For thousands of residents in remote areas of Adamawa State, access to basic healthcare has long been a struggle, often meaning hours of walking through difficult terrain to reach the nearest facility. This challenge has disproportionately affected women, children, displaced families, and persons living with disabilities, leaving them without routine immunisation, antenatal care, mental health support, and treatment for chronic illnesses.
However, a new mobile outreach initiative is dramatically changing this narrative. Between September and December 2025, the Adamawa State Government, through its Ministry of Health and State Primary Health Care Development Agency, deployed 10 mobile clinics to underserved communities across 10 local government areas. With crucial technical support from the World Health Organization (WHO) and funding from the United Nations Central Emergency Response Fund, this initiative successfully delivered over 410 outreach visits, reaching more than 350,500 people.
The services provided were extensive, encompassing antenatal and postnatal care, routine immunisation, outpatient consultations, nutrition screening, reproductive health services, and disease surveillance. Significantly, the outreach also prioritized mental health support and confidential services for survivors of gender-based violence.
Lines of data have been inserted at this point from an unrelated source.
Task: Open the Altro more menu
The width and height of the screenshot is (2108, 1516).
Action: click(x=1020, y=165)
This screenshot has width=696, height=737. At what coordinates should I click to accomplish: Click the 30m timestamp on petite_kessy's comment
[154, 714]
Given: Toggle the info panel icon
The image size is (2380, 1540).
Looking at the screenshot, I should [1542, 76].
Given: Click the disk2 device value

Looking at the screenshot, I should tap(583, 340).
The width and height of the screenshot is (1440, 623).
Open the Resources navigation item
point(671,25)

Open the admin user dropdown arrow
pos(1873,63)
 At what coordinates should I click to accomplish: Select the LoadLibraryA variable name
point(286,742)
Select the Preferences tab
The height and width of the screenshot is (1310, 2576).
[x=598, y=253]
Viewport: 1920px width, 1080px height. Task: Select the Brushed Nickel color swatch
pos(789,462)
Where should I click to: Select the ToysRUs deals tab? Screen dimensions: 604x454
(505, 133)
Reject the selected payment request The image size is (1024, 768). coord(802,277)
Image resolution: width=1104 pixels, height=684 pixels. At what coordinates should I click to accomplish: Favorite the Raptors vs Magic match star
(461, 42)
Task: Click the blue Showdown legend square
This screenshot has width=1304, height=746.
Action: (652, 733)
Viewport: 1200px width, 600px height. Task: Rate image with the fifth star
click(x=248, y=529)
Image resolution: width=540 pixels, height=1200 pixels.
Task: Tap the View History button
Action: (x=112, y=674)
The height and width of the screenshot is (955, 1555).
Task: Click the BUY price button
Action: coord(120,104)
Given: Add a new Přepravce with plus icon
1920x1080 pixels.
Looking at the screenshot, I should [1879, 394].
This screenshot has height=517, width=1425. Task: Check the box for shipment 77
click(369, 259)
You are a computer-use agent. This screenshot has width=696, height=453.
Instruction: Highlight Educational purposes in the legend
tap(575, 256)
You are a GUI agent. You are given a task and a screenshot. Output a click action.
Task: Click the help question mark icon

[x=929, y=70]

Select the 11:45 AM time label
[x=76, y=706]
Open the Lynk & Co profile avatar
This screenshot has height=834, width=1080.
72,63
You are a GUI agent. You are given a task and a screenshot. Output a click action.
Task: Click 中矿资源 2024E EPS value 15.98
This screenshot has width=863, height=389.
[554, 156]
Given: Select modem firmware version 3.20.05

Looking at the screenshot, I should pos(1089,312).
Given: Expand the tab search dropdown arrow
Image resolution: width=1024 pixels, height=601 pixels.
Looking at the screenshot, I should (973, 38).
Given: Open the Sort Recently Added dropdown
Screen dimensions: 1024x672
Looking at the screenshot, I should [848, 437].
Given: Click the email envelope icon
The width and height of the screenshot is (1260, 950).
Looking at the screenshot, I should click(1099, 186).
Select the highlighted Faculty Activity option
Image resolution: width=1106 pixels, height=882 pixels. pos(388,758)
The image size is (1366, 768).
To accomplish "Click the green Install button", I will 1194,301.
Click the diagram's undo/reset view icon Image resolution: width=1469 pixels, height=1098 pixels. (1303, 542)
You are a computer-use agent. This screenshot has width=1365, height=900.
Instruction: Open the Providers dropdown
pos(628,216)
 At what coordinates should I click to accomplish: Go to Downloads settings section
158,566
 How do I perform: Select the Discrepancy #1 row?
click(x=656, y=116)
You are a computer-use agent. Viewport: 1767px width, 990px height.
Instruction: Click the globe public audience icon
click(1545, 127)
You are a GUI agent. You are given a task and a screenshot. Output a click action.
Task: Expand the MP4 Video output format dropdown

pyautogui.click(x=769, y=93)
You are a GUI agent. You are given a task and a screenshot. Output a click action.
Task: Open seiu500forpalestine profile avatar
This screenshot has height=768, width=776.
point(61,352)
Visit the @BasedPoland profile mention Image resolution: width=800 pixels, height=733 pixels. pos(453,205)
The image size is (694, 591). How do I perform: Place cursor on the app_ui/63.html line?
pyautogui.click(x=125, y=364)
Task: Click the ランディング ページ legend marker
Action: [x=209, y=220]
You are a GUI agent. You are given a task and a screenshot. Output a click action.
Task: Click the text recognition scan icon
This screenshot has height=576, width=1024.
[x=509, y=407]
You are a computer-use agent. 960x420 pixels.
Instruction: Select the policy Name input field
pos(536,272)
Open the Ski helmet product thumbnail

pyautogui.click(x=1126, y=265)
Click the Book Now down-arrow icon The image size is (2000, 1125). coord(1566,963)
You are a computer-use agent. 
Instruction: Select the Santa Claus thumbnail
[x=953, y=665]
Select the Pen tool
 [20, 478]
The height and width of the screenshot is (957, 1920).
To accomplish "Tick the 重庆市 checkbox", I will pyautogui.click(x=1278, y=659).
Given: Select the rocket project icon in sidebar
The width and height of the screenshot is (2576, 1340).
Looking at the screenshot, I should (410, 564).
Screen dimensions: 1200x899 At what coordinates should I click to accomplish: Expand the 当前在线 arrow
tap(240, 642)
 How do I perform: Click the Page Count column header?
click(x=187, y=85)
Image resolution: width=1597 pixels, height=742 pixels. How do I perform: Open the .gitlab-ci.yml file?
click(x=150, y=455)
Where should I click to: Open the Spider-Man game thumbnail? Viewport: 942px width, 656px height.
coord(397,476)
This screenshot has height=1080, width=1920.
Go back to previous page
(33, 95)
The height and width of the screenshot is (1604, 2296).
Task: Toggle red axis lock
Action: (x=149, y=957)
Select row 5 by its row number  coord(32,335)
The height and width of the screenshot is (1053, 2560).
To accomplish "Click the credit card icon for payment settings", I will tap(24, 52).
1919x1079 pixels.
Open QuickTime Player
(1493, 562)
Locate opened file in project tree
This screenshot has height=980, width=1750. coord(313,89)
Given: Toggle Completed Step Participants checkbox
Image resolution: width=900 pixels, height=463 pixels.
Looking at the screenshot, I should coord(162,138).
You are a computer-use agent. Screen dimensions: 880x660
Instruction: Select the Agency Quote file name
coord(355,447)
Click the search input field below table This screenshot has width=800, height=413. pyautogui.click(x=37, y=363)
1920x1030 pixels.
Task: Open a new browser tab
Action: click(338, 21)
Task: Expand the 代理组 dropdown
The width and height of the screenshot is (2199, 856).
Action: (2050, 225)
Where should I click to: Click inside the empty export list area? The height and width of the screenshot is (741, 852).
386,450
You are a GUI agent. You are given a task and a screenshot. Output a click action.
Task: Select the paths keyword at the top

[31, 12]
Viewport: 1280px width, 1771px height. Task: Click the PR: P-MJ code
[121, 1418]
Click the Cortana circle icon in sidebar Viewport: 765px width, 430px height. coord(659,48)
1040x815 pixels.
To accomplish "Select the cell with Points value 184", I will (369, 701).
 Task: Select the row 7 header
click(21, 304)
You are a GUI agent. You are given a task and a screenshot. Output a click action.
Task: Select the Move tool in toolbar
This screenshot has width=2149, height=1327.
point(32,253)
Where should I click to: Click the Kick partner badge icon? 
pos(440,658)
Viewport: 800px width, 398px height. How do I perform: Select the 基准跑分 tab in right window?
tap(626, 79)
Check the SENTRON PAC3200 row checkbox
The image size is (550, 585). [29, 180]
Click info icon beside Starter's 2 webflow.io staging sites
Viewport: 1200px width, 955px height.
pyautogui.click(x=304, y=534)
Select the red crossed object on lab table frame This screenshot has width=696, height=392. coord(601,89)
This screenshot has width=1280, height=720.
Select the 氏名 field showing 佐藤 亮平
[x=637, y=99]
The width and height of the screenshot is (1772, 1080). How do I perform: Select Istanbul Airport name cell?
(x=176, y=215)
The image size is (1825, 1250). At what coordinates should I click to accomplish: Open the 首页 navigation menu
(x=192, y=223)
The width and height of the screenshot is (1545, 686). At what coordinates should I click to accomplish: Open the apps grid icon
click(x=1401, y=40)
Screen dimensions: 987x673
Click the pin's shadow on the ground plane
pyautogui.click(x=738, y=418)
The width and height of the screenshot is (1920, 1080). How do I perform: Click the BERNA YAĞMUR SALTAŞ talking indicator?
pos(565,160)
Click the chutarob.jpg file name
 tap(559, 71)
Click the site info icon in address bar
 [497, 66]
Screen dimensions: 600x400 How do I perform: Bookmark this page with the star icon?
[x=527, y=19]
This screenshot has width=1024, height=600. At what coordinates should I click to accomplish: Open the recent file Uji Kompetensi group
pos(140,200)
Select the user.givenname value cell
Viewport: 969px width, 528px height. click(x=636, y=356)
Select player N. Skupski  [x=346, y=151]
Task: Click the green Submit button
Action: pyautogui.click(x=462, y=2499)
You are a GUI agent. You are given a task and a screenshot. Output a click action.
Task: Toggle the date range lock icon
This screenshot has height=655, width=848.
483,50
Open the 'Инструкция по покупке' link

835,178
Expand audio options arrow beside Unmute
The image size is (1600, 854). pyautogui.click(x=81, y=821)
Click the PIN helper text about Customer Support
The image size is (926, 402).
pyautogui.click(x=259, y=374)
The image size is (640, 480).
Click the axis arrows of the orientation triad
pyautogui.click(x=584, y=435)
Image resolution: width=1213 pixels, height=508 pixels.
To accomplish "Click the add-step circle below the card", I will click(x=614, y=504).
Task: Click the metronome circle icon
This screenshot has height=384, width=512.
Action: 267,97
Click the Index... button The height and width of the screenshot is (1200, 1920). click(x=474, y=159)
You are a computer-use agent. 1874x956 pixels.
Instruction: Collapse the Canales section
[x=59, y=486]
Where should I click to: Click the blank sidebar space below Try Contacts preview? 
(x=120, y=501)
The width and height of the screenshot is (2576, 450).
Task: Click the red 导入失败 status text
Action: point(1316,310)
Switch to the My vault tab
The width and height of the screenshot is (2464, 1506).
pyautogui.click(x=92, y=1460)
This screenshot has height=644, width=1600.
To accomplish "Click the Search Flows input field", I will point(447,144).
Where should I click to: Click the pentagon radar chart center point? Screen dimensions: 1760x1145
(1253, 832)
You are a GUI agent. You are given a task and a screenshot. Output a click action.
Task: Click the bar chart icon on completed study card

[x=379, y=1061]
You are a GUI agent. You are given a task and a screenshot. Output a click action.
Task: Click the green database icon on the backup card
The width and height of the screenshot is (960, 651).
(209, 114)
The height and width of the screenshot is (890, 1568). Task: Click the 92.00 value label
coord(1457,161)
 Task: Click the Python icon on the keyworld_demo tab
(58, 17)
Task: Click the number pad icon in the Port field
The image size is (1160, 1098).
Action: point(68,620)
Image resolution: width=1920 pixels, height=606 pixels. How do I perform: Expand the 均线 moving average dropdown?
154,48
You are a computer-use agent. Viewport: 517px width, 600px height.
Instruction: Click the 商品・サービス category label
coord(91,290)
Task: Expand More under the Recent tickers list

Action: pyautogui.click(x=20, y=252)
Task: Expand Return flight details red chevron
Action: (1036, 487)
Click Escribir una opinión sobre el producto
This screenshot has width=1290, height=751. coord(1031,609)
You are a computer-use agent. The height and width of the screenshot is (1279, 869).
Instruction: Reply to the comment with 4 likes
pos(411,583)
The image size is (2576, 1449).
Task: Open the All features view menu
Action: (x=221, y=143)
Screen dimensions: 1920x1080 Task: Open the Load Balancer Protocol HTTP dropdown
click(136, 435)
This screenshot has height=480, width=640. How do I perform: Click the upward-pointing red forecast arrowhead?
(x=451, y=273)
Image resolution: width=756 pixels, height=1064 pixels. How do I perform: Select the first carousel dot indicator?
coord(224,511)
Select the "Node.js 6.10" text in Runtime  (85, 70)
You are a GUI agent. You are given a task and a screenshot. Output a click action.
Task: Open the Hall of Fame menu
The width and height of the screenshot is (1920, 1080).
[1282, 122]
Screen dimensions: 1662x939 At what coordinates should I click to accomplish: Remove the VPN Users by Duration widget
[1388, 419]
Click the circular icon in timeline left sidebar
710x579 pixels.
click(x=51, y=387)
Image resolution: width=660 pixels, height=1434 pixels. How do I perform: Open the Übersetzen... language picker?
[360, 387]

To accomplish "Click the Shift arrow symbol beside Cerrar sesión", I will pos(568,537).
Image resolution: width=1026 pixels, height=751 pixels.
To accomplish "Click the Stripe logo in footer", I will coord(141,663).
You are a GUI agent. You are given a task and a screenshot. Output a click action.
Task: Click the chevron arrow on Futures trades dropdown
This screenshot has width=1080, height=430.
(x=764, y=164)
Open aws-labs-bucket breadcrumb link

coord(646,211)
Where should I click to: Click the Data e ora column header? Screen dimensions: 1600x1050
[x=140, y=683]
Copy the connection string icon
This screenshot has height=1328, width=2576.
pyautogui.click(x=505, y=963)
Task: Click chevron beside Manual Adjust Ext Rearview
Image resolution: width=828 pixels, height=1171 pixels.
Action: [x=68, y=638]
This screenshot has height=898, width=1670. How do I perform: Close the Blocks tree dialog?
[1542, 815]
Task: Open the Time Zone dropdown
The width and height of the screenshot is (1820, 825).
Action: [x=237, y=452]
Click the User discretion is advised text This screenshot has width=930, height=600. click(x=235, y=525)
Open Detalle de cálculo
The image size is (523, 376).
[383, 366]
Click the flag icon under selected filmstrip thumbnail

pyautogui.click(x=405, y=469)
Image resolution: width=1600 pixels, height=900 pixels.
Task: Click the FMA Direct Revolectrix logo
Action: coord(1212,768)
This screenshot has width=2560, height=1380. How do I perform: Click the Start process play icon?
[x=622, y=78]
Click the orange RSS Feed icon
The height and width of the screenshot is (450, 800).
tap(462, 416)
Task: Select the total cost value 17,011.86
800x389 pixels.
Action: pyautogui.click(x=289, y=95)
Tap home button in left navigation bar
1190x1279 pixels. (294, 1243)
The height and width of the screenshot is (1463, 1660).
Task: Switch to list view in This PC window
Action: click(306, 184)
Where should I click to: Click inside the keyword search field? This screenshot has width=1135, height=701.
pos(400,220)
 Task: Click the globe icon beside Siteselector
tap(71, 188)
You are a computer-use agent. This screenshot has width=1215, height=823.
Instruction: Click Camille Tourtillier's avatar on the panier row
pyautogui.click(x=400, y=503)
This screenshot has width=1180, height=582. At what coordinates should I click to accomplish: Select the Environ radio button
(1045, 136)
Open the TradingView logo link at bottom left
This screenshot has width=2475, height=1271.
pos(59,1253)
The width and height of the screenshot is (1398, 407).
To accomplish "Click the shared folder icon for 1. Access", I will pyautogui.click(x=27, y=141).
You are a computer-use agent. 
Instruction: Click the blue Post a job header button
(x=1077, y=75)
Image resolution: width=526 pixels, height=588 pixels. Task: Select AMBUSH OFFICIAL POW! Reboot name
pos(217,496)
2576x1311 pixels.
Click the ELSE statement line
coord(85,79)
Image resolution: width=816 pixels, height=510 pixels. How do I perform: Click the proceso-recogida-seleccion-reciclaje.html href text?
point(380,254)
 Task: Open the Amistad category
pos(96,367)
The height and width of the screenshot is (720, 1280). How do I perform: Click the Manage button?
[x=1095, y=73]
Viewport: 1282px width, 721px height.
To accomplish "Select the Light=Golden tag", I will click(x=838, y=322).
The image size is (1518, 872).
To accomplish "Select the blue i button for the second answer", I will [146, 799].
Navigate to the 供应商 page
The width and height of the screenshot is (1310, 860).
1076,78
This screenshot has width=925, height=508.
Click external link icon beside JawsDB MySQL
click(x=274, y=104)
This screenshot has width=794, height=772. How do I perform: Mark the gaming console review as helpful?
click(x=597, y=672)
The impact of the initiative is profoundly personal for individuals like Musa Ali, a 22-year-old from Mafiya village in Song Local Government Area. For years, Musa suffered frequent seizures without a diagnosis or treatment, unable to afford the seven-kilometer journey to the nearest health facility. During a mobile clinic visit, health workers diagnosed his epilepsy, initiated treatment, and educated his family on seizure management. “Within weeks, his condition improved significantly,” states the report, noting that Musa regained strength, resumed daily activities, and helped reduce the stigma of epilepsy in his community as others sought help for similar symptoms.
By the close of 2025, the mobile outreach had provided mental health and psychosocial support to over 172,000 individuals. This impressive figure includes more than 3,600 people living with epilepsy, nearly 1,900 battling depression, and hundreds addressing substance use disorders or psychosis. Additionally, 812 survivors of gender-based violence received confidential clinical care and referral services.
Health officials emphasize the effectiveness of the integrated model, which brings together nurses, community health workers, counsellors, mental health focal persons, and GBV officers. This multi-disciplinary approach ensures that “multiple needs are addressed in a single visit, especially in communities reached only intermittently.” The initiative has not only expanded access to care but has also bolstered trust in the health system, leading to improved referrals and continuity of care in these vulnerable communities.
As challenges like insecurity and climate change continue to disrupt traditional healthcare delivery, Adamawa’s mobile clinic model is emerging as “a powerful example of how proactive investment, strategic partnerships and last-mile healthcare delivery can move Nigeria closer to universal health coverage.” For communities that were once cut off from essential services, healthcare is no longer a distant promise; it is now arriving directly at their doorstep.